KDDI総合研究所、セキュアブレイン、横浜国立大学、神戸大学、構造計画研究所、金沢大学、岡山大学、情報通信研究機構(NICT)は6月1日、NICTの委託研究「Web媒介型攻撃対策技術の実用化に向けた研究開発」(WarpDrive)において、攻殻機動隊 REALIZE PROJECTと連携して、Webを媒介とするサイバー攻撃の実態把握と対策技術の向上のため、ユーザ参加型の実証実験を6月1日から開始すると発表した。

  • WarpDriveポータルサイトのイメージ

    WarpDriveポータルサイトのイメージ

これまで、Web媒介型攻撃の実態把握と対策技術の向上のため、KDDI総合研究所、セキュアブレイン、横浜国立大学、神戸大学、構造計画研究所、金沢大学、岡山大学はWarpDrive(Web-based Attack Response with Practical and Deployable Research InitiatiVE)に取り組んできた。

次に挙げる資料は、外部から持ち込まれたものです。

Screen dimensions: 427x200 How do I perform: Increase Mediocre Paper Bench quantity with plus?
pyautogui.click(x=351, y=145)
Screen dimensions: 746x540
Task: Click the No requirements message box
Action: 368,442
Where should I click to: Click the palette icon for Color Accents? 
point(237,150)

典型的なWeb媒介型攻撃では、攻撃の起点となる入口サイトにユーザがアクセスすると、中継サイトを経由して攻撃サイトに転送(リダイレクト)され、最終的にマルウェア(不正プログラム)がユーザのコンピュータに感染する。

ユーザのWebアクセスを発端に攻撃が発生するため、ダークネット観測など従来の受動的な攻撃観測手法では脅威を捉えられないことに加え、広大なWeb空間から悪性サイトを見つけ出すためには多くの課題があり、効果的かつ効率的に悪性サイトを検出する技術の研究開発が求められているという。

  • Web媒介型攻撃の流れ

    Web媒介型攻撃の流れ

WarpDriveではアニメ「攻殻機動隊S.A.C.」シリーズに登場するキャラクター「タチコマ」をモチーフに、Web媒介型攻撃対策ソフトウェア「タチコマ・セキュリティ・エージェント」(タチコマSA)を開発。

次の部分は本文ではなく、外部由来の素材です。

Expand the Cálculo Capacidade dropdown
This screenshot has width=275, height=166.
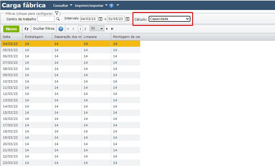coord(169,19)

タチコマSAは、(1)ユーザのWebブラウザの中でWeb媒介型攻撃の観測・分析を行い、(2)攻撃検知時には悪性Webサイトの閲覧をブロックし、(3)ユーザに警告やアドバイスを行う。また、インターネット上に分散したタチコマSAが(4)並列化(情報集約・横断分析・新機能展開など)を繰り返し、最新のWeb媒介型攻撃に対応するという。

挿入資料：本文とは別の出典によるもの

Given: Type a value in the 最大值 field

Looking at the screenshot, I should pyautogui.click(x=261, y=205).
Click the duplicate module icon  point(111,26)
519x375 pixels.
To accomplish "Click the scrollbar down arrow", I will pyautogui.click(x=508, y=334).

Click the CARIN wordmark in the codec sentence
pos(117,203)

今回、WarpDriveはユーザ参加型の実証実験を開始し、WarpDriveポータルサイトにおいて、Windows版およびmacOS版のタチコマSAを一般ユーザ向けに無償配布する。タチコマSAをインストールするとセキュリティ機能に加え、攻殻機動隊のコンテンツや同作をモチーフにしたWeb空間の可視化なども体験できるという。